_Required work_
Please print the records below word for word.

Data records
■ ■ ■

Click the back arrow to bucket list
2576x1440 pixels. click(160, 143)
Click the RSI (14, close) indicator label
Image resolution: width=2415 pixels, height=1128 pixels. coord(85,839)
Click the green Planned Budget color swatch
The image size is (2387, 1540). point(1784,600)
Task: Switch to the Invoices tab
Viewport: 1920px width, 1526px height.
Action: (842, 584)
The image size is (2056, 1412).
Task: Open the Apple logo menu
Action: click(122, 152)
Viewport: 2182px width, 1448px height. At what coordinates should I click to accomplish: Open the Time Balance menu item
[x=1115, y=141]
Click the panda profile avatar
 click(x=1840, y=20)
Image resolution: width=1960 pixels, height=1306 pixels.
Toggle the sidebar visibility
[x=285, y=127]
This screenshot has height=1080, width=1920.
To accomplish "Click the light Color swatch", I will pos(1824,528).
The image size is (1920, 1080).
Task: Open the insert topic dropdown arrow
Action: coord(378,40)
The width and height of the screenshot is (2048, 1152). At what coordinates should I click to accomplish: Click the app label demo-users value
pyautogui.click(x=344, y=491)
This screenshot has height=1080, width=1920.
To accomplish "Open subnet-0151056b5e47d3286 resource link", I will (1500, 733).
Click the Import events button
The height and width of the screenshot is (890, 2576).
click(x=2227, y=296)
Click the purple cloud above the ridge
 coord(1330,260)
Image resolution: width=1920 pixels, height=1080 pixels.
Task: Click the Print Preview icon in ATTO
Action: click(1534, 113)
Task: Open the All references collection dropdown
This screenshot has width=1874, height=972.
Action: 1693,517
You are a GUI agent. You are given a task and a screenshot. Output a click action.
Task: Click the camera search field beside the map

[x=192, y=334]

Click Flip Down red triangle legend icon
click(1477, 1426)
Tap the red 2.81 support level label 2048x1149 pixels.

■ ■ ■

_Solution to this exercise_
Click the back arrow to bucket list
2576x1440 pixels. click(160, 143)
Click the RSI (14, close) indicator label
Image resolution: width=2415 pixels, height=1128 pixels. coord(85,839)
Click the green Planned Budget color swatch
The image size is (2387, 1540). point(1784,600)
Task: Switch to the Invoices tab
Viewport: 1920px width, 1526px height.
Action: (842, 584)
The image size is (2056, 1412).
Task: Open the Apple logo menu
Action: click(122, 152)
Viewport: 2182px width, 1448px height. At what coordinates should I click to accomplish: Open the Time Balance menu item
[x=1115, y=141]
Click the panda profile avatar
 click(x=1840, y=20)
Image resolution: width=1960 pixels, height=1306 pixels.
Toggle the sidebar visibility
[x=285, y=127]
This screenshot has height=1080, width=1920.
To accomplish "Click the light Color swatch", I will pos(1824,528).
The image size is (1920, 1080).
Task: Open the insert topic dropdown arrow
Action: coord(378,40)
The width and height of the screenshot is (2048, 1152). At what coordinates should I click to accomplish: Click the app label demo-users value
pyautogui.click(x=344, y=491)
This screenshot has height=1080, width=1920.
To accomplish "Open subnet-0151056b5e47d3286 resource link", I will (1500, 733).
Click the Import events button
The height and width of the screenshot is (890, 2576).
click(x=2227, y=296)
Click the purple cloud above the ridge
 coord(1330,260)
Image resolution: width=1920 pixels, height=1080 pixels.
Task: Click the Print Preview icon in ATTO
Action: click(1534, 113)
Task: Open the All references collection dropdown
This screenshot has width=1874, height=972.
Action: 1693,517
You are a GUI agent. You are given a task and a screenshot. Output a click action.
Task: Click the camera search field beside the map

[x=192, y=334]

Click Flip Down red triangle legend icon
click(1477, 1426)
Tap the red 2.81 support level label 2048x1149 pixels.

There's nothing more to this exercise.